Wednesday, October 27, 2010

RABBI ABNER WEISS' TORAH TEACHING:PARASHAT VA-YERA 5771/2010

THE WEST WOOD VILLAGE SYNAGOGUE


Dr. Abner Weiss, Rabbi




 Rabbi Abner Weiss’ Weekly Torah Teaching

Parashat Va-Yera  5771/2010

Dealing With Defeat

Ve– Avraham shav limkomo  “And Abraham returned to his place (Genesis 18:33).

 Our text takes up the narrative of Abraham’s spiritual journey following his encounter with God prior to the destruction of Sodom and Gomorrah.

Abraham had been the quintessentially obedient servant of God, answering His call, doing His bidding without reservations. He had uprooted himself from everything that had been familiar, to undertake an undefined mission in a foreign country, whose people spoke a different language, practiced religion differently, and held values from his.  In an audacious demonstration of caring and commitment, he had participated in a multi-.national armed conflict, motivated primarily by his desire to rescue Lot, who had been taken captive.  Not withstanding his significant contribution to the victorious outcome of the war, he had refused to sully his reputation for altruism by accepting the spoils of war for himself.  God had instructed him to be a blessing [“And thou shall be a blessing” (Genesis 12:2)], and he had become a blessing in every way.
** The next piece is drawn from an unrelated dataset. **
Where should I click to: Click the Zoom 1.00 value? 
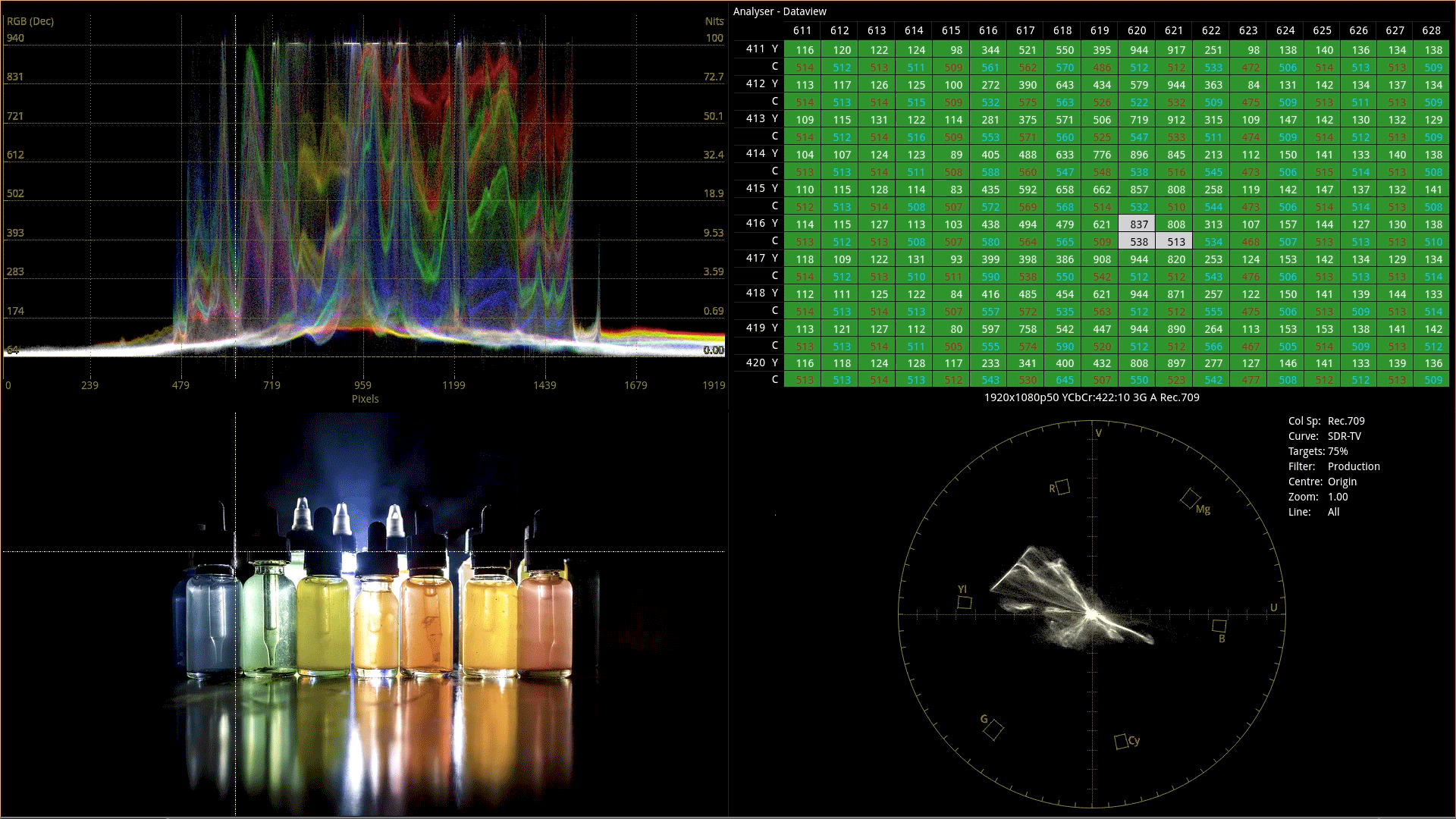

Then comes the news of the Divine intention of destroying the cities of Sodom and Gomorrah because of the unspeakable corruption of their inhabitants.  Characteristically, Abraham, the personification of loving kindness, is horrified by the huge, threatened loss of life.  With almost unbelievable chutzpah, God’s servant challenges God Himself: “To do such a thing is sacrilegious, to kill the righteous together with the wicked so that the righteous and the wicked will suffer the same fate.  How can you do so sacrilegious an act!  Shall the Judge of the whole earth not do justly?” (Genesis 18:25).  But Abraham’s intervention is for naught.  God is unconvinced by his pleas. With the exception of Lot and his two daughters, all the inhabitants of the cities perish.  The servant of God has, as it were, been defeated by God. 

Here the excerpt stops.